Although initially designed to help ensure patients receive optimal care based on well-established evidence of efficacy and safety, many health plans apply prior authorization requirements in ways that create dangerous delays in care, contribute to clinician burnout and drive-up costs for the health care system. Prior authorization practices continue to inappropriately impose bureaucratic obstacles to providing patients with the care they need, often jeopardizing patient health in the process.

Patient Care Delays

Prior authorization policies have direct negative impacts on patient care. Ninety-four percent of physicians report care delays associated with prior authorization, and, strikingly, 33% report that prior authorization has led to a serious adverse event for a patient in their care such as hospitalization or death. For example, an AHA member hospital reported treating a man with a deadly skin cancer (metastatic melanoma), requesting imaging scans every three months to assess the progress of ongoing therapies. Unfortunately, the patient’s health plan required a new prior authorization for each treatment, a process that frequently delayed the patient’s care by weeks at a time, interrupting the timely administration of cancer therapies and disrupting the monitoring of disease progression. Patients deserve health coverage that does not interrupt potentially life-saving treatments that are inherently time sensitive, such as cancer treatment regimens. Such negative patient impacts of prior authorization underscore the critical need to reform the prior authorization process to ensure timely access to needed patient care.

Provider Burden

As noted, prior authorization policies burden providers and divert valuable resources from patient care. In response to a recent AHA member survey, 95% of hospitals and health systems reported that the amount of staff time spent seeking prior authorization approval from health plans has increased in the last year. And the resource intensive staff time spent managing health policies adds tremendous cost and burden to the health care system. For example, one 20-hospital system spends $17.5 million annually just complying with health plan prior authorization requirements. And a single 355-bed psychiatric facility needs 24 full-time staff to deal with authorizations. These burdens come at a time when the health care system already is struggling with workforce shortages with wide-ranging consequences for access to care.

Lack of Transparency

As a result of the significant variability between health plans’ prior authorization service lists and approval criteria, providers often are uncertain as to whether a particular recommended treatment requires prior authorization and, if so, which documents the plan requires for approval. Currently, obtaining this information requires significant provider and staff time and hassle spent combing through a myriad of payer websites and policy manuals. A large, national health system spends $15 million per month in administrative costs associated with managing health plan contracts, including two to three full-time staff members that do nothing but monitor plan bulletins for changes to the rules. This lack of transparency is a frequent reason that prior authorization and claims are delayed or denied. Leaving providers in the dark about what documentation they must provide results in extensive back and forth between providers and plans, which only serves to delay care and unnecessarily burden clinical staff with resource-intensive paperwork. The CMS proposal to create an automated process for determining services requiring prior authorization and the requisite clinical information needed for adjudication has the potential to substantially improve this issue.

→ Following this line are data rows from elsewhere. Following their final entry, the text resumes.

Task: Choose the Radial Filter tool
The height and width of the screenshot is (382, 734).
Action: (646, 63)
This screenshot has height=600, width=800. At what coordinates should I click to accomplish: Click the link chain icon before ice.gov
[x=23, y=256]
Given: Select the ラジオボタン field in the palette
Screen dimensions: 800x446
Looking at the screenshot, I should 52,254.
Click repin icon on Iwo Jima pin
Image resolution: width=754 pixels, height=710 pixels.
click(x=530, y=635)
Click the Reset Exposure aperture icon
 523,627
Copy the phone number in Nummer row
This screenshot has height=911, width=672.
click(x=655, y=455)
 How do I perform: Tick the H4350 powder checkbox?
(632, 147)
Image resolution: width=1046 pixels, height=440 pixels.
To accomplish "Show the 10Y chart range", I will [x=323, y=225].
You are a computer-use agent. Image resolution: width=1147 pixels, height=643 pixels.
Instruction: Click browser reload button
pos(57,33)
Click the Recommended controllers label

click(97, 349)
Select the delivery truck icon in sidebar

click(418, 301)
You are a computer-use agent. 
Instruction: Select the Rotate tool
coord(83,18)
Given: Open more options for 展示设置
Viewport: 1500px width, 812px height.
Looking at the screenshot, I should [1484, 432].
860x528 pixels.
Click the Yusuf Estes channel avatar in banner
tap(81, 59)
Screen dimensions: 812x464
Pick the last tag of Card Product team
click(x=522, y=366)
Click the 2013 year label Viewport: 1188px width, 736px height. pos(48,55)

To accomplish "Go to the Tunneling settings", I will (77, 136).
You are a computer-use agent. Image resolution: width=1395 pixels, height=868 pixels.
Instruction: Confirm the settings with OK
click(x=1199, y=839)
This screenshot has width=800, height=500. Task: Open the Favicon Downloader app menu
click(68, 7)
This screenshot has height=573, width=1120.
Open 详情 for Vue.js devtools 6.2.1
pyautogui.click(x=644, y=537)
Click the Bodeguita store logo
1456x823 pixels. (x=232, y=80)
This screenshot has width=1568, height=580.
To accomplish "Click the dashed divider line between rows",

Varying and Inefficient Submission Methods

One of the most frustrating aspects of prior authorization for providers is the variation in submission processes. Plans vary widely on how to format and submit prior authorization requests and supporting documentation. While some plans accept electronic means, the most common method remains using fax machines and contacting call centers, with regular hold times of 20 to 30 minutes. In addition, plans offering electronic methods of submission most commonly use proprietary plan portals, which require a significant amount of time spent logging into a system, extracting data from the provider’s clinical system and completing idiosyncratic plan requirements, thereby reducing the administrative efficiencies of the process. For each plan, providers and their staff must ensure they are following the correct rules and processes, which may change from one request to the next. The creation of a standard method for the submission and processing of prior authorizations will not only alleviate provider burden but also ensure that patients have timely access to care.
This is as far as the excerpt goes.